[Stored data entries]
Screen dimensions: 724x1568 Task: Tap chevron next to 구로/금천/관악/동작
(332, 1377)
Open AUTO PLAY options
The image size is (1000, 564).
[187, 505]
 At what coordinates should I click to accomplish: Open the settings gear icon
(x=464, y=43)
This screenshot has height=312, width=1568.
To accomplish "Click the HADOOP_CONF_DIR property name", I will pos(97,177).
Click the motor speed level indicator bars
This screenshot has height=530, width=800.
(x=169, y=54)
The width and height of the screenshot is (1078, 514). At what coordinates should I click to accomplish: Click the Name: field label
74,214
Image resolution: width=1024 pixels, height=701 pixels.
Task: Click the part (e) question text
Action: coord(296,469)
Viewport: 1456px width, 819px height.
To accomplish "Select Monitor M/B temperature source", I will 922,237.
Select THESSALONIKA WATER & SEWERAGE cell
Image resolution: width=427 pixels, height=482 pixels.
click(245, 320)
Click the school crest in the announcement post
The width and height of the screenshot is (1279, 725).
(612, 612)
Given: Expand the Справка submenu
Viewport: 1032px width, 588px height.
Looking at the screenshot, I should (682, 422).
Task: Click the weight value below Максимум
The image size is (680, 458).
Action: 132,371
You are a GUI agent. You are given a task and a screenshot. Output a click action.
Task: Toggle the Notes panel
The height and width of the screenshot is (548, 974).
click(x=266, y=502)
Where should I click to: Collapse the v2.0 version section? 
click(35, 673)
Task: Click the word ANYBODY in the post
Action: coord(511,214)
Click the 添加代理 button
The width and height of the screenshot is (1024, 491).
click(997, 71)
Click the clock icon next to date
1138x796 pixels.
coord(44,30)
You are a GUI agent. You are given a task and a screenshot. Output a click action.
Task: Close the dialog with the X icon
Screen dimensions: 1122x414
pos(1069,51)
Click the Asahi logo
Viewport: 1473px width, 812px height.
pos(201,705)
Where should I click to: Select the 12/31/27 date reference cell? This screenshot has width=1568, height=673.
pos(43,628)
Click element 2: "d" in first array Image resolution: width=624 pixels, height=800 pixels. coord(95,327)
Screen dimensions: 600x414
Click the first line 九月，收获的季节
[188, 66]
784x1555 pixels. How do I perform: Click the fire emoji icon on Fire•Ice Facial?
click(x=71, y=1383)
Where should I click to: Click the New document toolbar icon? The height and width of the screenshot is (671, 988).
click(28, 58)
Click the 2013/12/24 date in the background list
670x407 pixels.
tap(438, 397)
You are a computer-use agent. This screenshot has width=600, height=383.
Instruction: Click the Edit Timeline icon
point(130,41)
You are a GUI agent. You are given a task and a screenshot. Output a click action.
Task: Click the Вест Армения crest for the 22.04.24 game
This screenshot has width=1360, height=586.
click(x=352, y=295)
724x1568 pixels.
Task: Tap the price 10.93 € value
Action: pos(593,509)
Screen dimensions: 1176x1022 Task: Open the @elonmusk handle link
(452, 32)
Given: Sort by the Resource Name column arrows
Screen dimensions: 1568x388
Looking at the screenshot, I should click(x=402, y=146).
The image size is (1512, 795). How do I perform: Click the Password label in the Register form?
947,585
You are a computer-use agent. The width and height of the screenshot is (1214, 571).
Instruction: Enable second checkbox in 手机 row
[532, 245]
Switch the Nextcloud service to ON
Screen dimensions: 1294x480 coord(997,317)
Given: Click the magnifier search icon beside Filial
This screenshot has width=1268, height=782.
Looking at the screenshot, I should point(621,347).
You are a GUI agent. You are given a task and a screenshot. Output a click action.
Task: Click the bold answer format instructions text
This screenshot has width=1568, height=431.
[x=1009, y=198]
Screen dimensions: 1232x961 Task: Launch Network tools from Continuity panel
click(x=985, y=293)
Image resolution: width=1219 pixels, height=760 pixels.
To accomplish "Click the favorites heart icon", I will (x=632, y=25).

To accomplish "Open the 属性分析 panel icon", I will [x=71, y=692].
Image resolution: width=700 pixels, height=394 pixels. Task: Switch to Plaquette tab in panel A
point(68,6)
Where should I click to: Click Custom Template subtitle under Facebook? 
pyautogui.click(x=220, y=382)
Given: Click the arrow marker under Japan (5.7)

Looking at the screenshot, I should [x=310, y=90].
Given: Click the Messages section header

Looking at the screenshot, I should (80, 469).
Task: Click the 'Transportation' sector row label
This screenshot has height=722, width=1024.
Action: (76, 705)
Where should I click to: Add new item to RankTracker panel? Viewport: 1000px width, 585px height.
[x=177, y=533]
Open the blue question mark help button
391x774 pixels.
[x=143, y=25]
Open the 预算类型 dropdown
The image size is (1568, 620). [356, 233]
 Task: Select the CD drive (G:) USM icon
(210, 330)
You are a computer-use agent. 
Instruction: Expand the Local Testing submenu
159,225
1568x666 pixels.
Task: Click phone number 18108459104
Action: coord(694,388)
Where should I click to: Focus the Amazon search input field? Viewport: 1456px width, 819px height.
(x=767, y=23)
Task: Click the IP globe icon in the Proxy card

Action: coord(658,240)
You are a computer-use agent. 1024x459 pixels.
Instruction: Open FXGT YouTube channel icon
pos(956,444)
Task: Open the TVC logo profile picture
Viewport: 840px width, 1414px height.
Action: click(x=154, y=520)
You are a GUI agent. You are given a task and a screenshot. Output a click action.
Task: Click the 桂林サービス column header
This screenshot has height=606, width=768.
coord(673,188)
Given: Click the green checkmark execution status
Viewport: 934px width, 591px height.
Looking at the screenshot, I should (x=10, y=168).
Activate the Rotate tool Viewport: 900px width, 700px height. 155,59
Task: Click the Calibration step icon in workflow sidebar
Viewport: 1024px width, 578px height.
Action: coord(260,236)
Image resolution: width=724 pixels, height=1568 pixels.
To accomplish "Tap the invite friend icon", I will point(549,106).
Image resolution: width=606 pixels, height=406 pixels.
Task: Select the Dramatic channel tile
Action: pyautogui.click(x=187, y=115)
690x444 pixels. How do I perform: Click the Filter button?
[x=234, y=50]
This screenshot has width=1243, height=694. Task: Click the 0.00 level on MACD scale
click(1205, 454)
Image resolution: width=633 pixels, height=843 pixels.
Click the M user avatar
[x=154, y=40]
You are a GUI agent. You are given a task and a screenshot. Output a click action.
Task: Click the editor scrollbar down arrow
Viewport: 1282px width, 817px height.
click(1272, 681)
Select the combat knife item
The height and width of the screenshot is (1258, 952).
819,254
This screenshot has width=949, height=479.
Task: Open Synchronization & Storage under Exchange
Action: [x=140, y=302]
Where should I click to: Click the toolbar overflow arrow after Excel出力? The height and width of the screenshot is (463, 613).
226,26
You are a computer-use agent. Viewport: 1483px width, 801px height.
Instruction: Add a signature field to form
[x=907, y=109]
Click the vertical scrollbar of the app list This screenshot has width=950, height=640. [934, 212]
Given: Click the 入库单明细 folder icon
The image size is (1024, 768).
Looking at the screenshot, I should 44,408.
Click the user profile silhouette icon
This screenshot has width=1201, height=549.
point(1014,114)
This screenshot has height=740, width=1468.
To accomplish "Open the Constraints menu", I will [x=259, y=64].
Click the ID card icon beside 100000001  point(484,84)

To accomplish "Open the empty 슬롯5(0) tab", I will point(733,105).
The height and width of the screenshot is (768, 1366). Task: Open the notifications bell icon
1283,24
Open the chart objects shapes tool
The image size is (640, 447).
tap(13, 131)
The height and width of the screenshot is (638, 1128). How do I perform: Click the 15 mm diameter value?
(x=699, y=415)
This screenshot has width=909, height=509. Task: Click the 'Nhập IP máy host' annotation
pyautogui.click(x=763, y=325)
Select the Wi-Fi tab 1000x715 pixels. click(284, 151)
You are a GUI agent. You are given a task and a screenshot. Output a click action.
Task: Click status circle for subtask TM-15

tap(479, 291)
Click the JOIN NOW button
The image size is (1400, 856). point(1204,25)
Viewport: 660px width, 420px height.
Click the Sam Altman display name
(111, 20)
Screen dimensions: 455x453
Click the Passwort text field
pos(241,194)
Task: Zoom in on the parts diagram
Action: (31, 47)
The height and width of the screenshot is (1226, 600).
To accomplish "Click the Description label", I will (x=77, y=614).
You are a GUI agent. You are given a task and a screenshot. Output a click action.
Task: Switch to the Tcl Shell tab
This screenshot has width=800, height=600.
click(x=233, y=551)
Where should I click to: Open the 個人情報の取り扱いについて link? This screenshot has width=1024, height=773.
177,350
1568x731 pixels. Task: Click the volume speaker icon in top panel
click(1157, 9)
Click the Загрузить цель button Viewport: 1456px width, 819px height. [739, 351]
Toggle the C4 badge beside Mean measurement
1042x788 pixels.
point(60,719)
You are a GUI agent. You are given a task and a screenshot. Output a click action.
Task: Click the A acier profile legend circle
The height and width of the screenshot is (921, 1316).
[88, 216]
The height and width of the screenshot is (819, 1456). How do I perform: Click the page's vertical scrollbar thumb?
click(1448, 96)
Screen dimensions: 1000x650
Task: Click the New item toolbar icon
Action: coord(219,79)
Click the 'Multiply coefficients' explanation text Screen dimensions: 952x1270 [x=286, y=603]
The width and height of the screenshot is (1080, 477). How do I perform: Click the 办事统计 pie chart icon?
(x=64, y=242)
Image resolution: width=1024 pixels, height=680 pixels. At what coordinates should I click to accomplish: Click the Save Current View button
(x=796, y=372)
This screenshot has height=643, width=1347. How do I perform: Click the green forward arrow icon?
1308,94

- _What you are asked to do_
Please return a copy of each line in the entries that has the string "column".

- _Answer to this task_
Given: Sort by the Resource Name column arrows
Task: Click the 桂林サービス column header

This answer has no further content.